Afinal, como deixar de reconhecer que o doente em estado mais grave deve ter prioridade em receber tratamento médico mesmo nos casos em que se sabe serem pequenas suas chances de pleno restabelecimento? Ou, então, como levar em conta critérios como idade ou escolaridade na escolha do paciente que receberá certos tratamentos caros? Em situações como essas, afirmar o princípio da eficiência significa negar socorro ao mais necessitado ou discriminar certas categorias de indivíduos, o que é injusto e bárbaro. Afirmar princípios de justiça pode, por sua vez, significar que recursos que provavelmente salvariam determinados pacientes serão consumidos por outros sem que resultem para estes últimos em benefícios significativos ou duradouros.

Dilemas entre justiça e eficiência se repetem quando se procura estabelecer prioridades na política de saúde, o que contribui decisivamente para paralisar o debate normativo associado ao que venha a ser uma distribuição mais adequada de recursos no setor. Esta dificuldade em avançar o debate normativo acaba contribuindo também para fragilizar o debate teórico. Afinal, quando se consegue definir onde se quer chegar, deve-se enfrentar imediatamente a questão de como chegar lá, o que estimula o trabalho de investigação sobre quais são, afinal, as variáveis responsáveis pela produção do atual modelo e como se poderia atuar sobre elas no sentido de alcançar uma nova distribuição.

Ora, como em saúde, assim como em muitas outras políticas públicas, são raras as situações em que as opções são claras, acabamos ficando, na maioria das vezes, sem um modelo normativo e, também, sem a possibilidade de aprofundar o debate teórico a respeito de como se produz o perfil de distribuição de recursos no setor. Esta situação tem facilitado a proliferação de estudos que atribuem as distorções na distribuição de recursos à atuação do setor privado, sem explicitar os mecanismos que têm permitido que esses interesses sejam beneficiados.

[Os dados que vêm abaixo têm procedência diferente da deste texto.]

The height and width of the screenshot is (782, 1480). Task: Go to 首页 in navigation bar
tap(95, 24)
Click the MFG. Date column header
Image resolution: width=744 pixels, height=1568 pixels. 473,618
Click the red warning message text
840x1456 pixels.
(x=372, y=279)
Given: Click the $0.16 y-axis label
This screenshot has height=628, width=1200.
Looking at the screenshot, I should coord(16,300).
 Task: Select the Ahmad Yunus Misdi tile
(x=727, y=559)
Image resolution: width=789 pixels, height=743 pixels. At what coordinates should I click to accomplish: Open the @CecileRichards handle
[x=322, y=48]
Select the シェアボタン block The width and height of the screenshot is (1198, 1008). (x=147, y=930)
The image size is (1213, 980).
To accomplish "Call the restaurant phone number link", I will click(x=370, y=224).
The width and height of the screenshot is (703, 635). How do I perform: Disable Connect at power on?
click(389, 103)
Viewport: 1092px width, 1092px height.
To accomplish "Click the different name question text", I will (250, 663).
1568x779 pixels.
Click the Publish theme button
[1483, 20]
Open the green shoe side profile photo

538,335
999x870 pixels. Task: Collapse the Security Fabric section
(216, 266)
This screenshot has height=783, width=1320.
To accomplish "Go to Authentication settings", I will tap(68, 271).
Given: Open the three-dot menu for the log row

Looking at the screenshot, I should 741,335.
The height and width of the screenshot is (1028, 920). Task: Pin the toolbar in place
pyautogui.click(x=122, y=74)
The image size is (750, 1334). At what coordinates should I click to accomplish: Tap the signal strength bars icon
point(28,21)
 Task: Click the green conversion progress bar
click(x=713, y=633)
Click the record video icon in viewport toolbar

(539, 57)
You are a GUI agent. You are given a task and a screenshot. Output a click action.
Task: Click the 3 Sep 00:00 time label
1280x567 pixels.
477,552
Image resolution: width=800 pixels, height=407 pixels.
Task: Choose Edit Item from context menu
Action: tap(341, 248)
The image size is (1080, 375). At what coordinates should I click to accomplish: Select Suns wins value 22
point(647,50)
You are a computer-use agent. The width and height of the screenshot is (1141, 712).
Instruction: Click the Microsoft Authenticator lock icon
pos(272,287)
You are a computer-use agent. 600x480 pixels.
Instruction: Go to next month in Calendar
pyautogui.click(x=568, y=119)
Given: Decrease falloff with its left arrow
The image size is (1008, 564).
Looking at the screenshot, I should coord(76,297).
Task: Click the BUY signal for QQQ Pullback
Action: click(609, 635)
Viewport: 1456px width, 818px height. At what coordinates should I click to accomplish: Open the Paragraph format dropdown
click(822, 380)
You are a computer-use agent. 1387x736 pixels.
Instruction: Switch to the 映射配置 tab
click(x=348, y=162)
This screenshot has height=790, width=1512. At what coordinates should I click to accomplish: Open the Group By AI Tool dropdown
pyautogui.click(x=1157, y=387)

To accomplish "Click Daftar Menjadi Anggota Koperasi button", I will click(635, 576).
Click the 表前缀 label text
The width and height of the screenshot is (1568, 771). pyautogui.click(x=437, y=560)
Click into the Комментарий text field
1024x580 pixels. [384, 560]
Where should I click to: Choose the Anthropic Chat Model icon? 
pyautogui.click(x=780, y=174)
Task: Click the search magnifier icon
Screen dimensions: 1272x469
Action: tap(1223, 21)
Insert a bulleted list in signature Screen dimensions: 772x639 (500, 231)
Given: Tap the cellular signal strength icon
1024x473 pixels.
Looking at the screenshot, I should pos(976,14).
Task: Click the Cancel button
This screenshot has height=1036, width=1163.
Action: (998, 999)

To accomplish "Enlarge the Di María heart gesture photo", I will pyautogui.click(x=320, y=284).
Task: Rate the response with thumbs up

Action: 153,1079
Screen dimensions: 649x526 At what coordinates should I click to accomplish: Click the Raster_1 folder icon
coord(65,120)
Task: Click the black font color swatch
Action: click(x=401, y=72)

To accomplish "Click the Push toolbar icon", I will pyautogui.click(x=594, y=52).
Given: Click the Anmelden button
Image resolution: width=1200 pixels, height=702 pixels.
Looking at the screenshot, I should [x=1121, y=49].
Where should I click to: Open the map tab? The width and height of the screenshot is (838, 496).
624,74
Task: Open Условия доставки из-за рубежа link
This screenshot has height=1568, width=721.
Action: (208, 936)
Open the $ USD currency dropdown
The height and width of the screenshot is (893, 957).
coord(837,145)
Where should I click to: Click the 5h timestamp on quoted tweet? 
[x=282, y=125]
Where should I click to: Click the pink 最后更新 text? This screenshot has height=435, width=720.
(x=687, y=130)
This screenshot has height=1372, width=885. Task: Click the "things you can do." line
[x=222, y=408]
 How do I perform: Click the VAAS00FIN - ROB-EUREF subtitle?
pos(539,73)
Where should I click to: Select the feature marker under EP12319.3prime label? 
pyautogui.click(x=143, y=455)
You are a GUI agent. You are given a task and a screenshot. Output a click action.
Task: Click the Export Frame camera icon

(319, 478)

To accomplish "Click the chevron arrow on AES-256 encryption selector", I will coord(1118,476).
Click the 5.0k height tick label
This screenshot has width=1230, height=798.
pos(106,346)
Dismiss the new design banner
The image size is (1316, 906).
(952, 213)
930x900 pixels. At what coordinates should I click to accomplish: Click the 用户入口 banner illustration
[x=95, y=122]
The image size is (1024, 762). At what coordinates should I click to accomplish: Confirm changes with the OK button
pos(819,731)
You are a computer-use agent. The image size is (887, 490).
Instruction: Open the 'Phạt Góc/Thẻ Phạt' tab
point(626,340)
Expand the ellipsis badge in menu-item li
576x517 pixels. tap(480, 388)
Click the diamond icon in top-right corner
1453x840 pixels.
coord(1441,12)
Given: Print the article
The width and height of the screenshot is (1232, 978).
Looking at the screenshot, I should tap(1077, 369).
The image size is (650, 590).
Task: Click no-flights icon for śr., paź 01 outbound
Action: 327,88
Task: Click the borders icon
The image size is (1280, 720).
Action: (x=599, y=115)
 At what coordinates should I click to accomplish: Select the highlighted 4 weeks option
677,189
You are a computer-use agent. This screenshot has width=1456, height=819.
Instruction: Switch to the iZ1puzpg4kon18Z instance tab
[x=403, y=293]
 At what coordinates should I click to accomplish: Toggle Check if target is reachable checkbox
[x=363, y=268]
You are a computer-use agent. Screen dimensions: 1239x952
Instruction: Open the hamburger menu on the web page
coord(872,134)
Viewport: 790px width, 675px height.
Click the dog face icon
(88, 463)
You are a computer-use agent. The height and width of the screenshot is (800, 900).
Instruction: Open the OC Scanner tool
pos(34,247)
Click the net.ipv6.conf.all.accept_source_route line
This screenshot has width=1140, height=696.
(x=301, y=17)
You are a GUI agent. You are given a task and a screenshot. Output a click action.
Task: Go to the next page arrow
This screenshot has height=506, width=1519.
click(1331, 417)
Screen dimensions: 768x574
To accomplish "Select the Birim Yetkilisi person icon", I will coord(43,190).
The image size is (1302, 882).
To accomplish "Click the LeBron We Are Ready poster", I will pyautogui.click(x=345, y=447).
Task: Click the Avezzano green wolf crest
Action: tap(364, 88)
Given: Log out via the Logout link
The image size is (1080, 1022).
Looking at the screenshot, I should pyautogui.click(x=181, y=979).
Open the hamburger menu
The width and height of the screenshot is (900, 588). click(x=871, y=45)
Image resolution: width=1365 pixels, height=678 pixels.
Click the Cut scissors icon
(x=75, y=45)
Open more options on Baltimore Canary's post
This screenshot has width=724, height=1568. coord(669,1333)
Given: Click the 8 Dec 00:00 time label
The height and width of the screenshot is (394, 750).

Nesse contexto, o sistema de atendimento ao doente renal crônico representa uma fonte de pesquisa extremamente estimulante, pois é um desses raros casos em que é possível definir uma proxy do que seja uma distribuição adequada de recursos entre os tratamentos disponíveis. Neste caso, existe um consenso entre médicos, doentes e especialistas sobre como distribuir os recursos entre os transplantes e a diálise atendendo simultaneamente às demandas de justiça e eficiência.

Mais ainda, no caso do Sistema Brasileiro de Atendimento ao Doente Renal Crônico, a comparação entre a distribuição ideal e a atual mostra que esta última não só é claramente inadequada como não tem apresentado uma tendência a se aproximar da ideal. E isso apesar das várias políticas empreendidas pelo Ministério da Saúde e secretarias estaduais no sentido de incentivar a atividade transplantadora.

Dadas estas características — a existência de um parâmetro objetivo aceito por especialistas e doentes sobre qual é a distribuição adequada de recursos entre os tratamentos disponíveis —, a análise desse sistema possibilita uma reflexão sistemática sobre os fatores que têm impedido que se alcance uma distribuição mais adequada, permitindo que se aprofunde o debate teórico em torno dos mecanismos responsáveis pela distribuição de recursos no interior do sistema de saúde e que se teste a adequação das explicações que atribuem aos interesses do setor privado ligado à diálise a responsabilidade por essas distorções.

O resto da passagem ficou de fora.